- [WHAT YOU HAVE TO DO]: The answer should reproduce every entry exactly and contain no images.

── MATERIAL TO PROCESS

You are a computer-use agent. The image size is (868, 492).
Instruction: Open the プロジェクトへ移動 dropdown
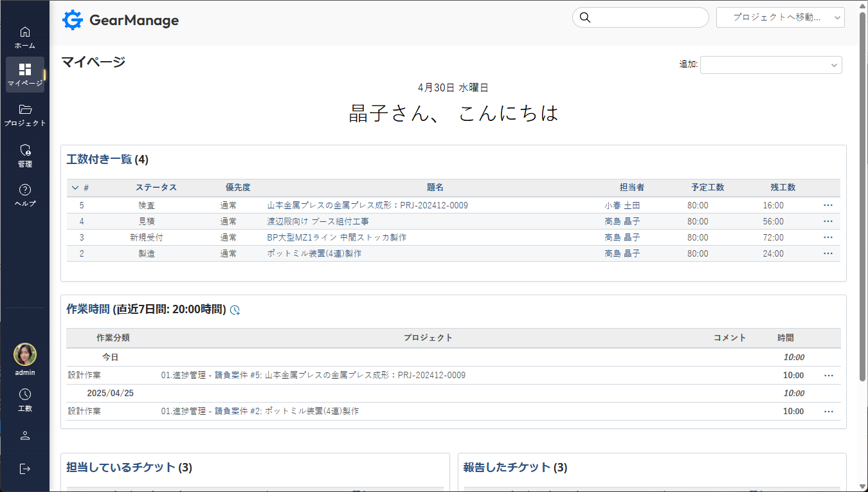click(780, 18)
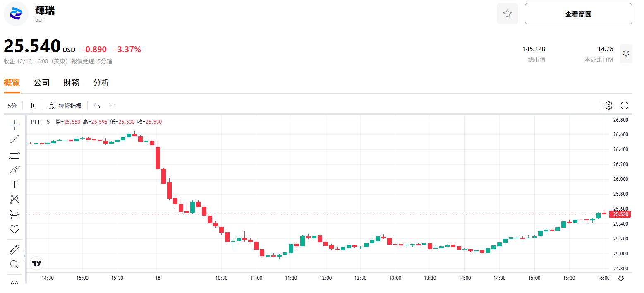Undo the last chart action
This screenshot has height=293, width=644.
pyautogui.click(x=97, y=106)
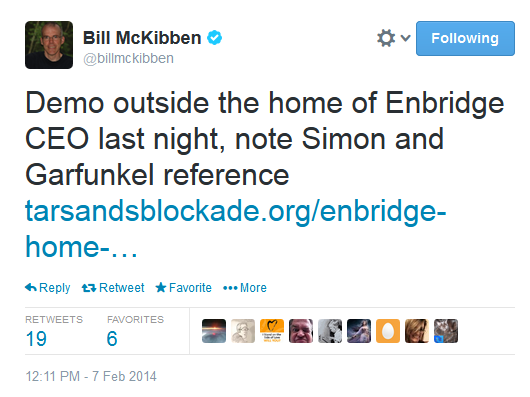The image size is (530, 397).
Task: Toggle the Following button
Action: (x=465, y=38)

────

- [EXERCISE OUTPUT]:
You are a computer-use agent. The image size is (868, 492).
Instruction: Open the プロジェクトへ移動 dropdown
click(780, 18)
Undo the last chart action
This screenshot has height=293, width=644.
pyautogui.click(x=97, y=106)
The image size is (530, 397).
Task: Toggle the Following button
Action: (x=465, y=38)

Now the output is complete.